--- INPUT ROWS ---

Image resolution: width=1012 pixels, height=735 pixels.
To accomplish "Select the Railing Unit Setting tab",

---
--- INPUT ROWS ---

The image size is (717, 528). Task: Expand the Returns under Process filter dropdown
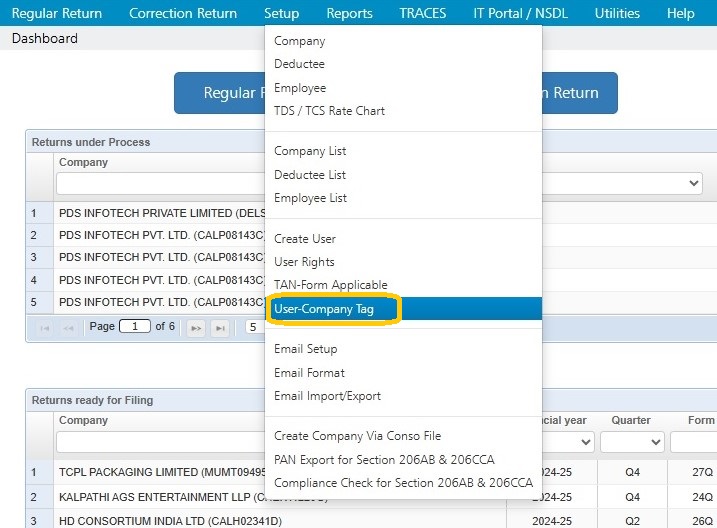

---
--- INPUT ROWS ---

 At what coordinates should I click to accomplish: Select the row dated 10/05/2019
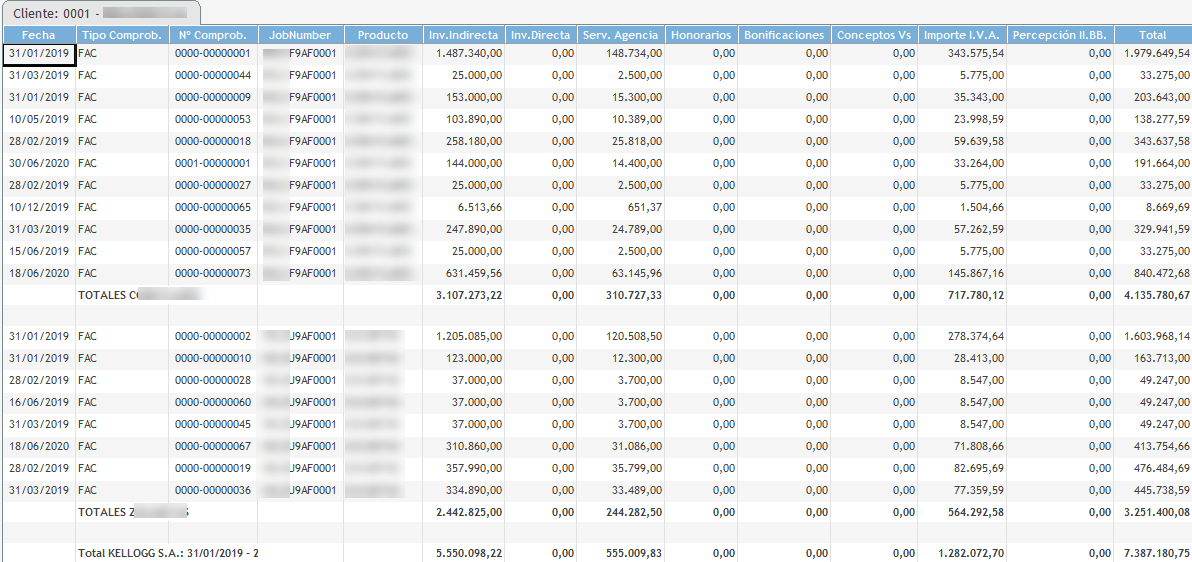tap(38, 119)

---

WHAT TO WORK ON:
Turn the material into a Markdown table with columns "Row" and "Line", numbering each line and skipping blank lines, beginning at the line containing "At what coordinates" and stopping after the line containing "tap(38, 119)". Keep the pictures out of the answer.

FINISHED TASK:
| Row | Line |
|---|---|
| 1 |  At what coordinates should I click to accomplish: Select the row dated 10/05/2019 |
| 2 | tap(38, 119) |